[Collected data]
________________
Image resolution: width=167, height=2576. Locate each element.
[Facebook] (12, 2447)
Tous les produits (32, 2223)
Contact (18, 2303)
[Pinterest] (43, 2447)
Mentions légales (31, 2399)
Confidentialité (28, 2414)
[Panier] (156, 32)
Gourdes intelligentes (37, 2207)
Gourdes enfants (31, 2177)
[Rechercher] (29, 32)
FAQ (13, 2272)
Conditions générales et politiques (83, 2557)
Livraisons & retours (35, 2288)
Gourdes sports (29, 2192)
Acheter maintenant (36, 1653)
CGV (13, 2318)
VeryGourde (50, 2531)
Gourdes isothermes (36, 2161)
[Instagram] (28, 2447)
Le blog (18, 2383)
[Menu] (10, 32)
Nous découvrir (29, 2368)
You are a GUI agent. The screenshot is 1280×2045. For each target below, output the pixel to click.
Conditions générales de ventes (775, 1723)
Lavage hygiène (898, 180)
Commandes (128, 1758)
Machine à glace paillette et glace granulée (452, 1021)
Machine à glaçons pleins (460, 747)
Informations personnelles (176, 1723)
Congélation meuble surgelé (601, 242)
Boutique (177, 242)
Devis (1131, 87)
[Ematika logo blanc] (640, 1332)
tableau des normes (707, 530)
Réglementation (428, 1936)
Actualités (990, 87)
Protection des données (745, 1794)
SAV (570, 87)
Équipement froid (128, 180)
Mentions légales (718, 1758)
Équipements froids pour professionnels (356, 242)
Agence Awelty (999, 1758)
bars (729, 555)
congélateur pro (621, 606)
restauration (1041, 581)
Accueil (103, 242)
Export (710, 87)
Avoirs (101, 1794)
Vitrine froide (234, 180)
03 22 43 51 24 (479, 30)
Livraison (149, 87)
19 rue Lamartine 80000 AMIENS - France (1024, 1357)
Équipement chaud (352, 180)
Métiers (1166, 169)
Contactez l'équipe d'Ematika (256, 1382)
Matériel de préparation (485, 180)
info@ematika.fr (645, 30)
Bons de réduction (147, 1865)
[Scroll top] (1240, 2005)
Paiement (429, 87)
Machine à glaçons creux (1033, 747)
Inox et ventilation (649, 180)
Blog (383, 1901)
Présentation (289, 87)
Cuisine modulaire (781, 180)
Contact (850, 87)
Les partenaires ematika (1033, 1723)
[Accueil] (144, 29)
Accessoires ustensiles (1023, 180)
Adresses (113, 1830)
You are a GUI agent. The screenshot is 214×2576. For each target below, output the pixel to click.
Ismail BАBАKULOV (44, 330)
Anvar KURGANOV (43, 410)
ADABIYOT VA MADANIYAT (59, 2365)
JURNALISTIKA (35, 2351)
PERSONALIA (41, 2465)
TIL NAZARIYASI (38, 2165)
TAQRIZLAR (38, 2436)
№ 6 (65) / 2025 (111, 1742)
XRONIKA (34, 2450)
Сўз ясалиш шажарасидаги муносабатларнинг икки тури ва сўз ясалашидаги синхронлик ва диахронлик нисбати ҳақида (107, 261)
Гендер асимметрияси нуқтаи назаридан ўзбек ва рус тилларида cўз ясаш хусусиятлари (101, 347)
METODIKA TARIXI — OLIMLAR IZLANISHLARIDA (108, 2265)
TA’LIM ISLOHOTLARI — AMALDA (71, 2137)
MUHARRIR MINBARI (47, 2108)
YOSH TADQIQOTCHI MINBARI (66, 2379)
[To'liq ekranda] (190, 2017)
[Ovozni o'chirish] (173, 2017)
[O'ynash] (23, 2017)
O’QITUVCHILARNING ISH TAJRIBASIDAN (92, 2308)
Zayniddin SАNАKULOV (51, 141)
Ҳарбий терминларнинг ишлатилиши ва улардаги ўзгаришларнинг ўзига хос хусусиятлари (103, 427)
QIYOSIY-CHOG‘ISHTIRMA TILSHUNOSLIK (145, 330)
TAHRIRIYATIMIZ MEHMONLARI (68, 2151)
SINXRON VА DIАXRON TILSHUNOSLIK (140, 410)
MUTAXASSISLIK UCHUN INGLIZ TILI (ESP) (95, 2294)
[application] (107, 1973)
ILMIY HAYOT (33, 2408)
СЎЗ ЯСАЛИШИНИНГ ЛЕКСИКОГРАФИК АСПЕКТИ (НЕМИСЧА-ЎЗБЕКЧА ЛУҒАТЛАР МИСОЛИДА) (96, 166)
________________
= YOUR OBJECTIVE =
An exact copy of every entry is what's needed, so retype them all.

= OUTPUT FOR THIS EXERCISE =
Image resolution: width=167, height=2576. Locate each element.
[Facebook] (12, 2447)
Tous les produits (32, 2223)
Contact (18, 2303)
[Pinterest] (43, 2447)
Mentions légales (31, 2399)
Confidentialité (28, 2414)
[Panier] (156, 32)
Gourdes intelligentes (37, 2207)
Gourdes enfants (31, 2177)
[Rechercher] (29, 32)
FAQ (13, 2272)
Conditions générales et politiques (83, 2557)
Livraisons & retours (35, 2288)
Gourdes sports (29, 2192)
Acheter maintenant (36, 1653)
CGV (13, 2318)
VeryGourde (50, 2531)
Gourdes isothermes (36, 2161)
[Instagram] (28, 2447)
Le blog (18, 2383)
[Menu] (10, 32)
Nous découvrir (29, 2368)
You are a GUI agent. The screenshot is 1280×2045. For each target below, output the pixel to click.
Conditions générales de ventes (775, 1723)
Lavage hygiène (898, 180)
Commandes (128, 1758)
Machine à glace paillette et glace granulée (452, 1021)
Machine à glaçons pleins (460, 747)
Informations personnelles (176, 1723)
Congélation meuble surgelé (601, 242)
Boutique (177, 242)
Devis (1131, 87)
[Ematika logo blanc] (640, 1332)
tableau des normes (707, 530)
Réglementation (428, 1936)
Actualités (990, 87)
Protection des données (745, 1794)
SAV (570, 87)
Équipement froid (128, 180)
Mentions légales (718, 1758)
Équipements froids pour professionnels (356, 242)
Agence Awelty (999, 1758)
bars (729, 555)
congélateur pro (621, 606)
restauration (1041, 581)
Accueil (103, 242)
Export (710, 87)
Avoirs (101, 1794)
Vitrine froide (234, 180)
03 22 43 51 24 (479, 30)
Livraison (149, 87)
19 rue Lamartine 80000 AMIENS - France (1024, 1357)
Équipement chaud (352, 180)
Métiers (1166, 169)
Contactez l'équipe d'Ematika (256, 1382)
Matériel de préparation (485, 180)
info@ematika.fr (645, 30)
Bons de réduction (147, 1865)
[Scroll top] (1240, 2005)
Paiement (429, 87)
Machine à glaçons creux (1033, 747)
Inox et ventilation (649, 180)
Blog (383, 1901)
Présentation (289, 87)
Cuisine modulaire (781, 180)
Contact (850, 87)
Les partenaires ematika (1033, 1723)
[Accueil] (144, 29)
Accessoires ustensiles (1023, 180)
Adresses (113, 1830)
You are a GUI agent. The screenshot is 214×2576. For each target below, output the pixel to click.
Ismail BАBАKULOV (44, 330)
Anvar KURGANOV (43, 410)
ADABIYOT VA MADANIYAT (59, 2365)
JURNALISTIKA (35, 2351)
PERSONALIA (41, 2465)
TIL NAZARIYASI (38, 2165)
TAQRIZLAR (38, 2436)
№ 6 (65) / 2025 (111, 1742)
XRONIKA (34, 2450)
Сўз ясалиш шажарасидаги муносабатларнинг икки тури ва сўз ясалашидаги синхронлик ва диахронлик нисбати ҳақида (107, 261)
Гендер асимметрияси нуқтаи назаридан ўзбек ва рус тилларида cўз ясаш хусусиятлари (101, 347)
METODIKA TARIXI — OLIMLAR IZLANISHLARIDA (108, 2265)
TA’LIM ISLOHOTLARI — AMALDA (71, 2137)
MUHARRIR MINBARI (47, 2108)
YOSH TADQIQOTCHI MINBARI (66, 2379)
[To'liq ekranda] (190, 2017)
[Ovozni o'chirish] (173, 2017)
[O'ynash] (23, 2017)
O’QITUVCHILARNING ISH TAJRIBASIDAN (92, 2308)
Zayniddin SАNАKULOV (51, 141)
Ҳарбий терминларнинг ишлатилиши ва улардаги ўзгаришларнинг ўзига хос хусусиятлари (103, 427)
QIYOSIY-CHOG‘ISHTIRMA TILSHUNOSLIK (145, 330)
TAHRIRIYATIMIZ MEHMONLARI (68, 2151)
SINXRON VА DIАXRON TILSHUNOSLIK (140, 410)
MUTAXASSISLIK UCHUN INGLIZ TILI (ESP) (95, 2294)
[application] (107, 1973)
ILMIY HAYOT (33, 2408)
СЎЗ ЯСАЛИШИНИНГ ЛЕКСИКОГРАФИК АСПЕКТИ (НЕМИСЧА-ЎЗБЕКЧА ЛУҒАТЛАР МИСОЛИДА) (96, 166)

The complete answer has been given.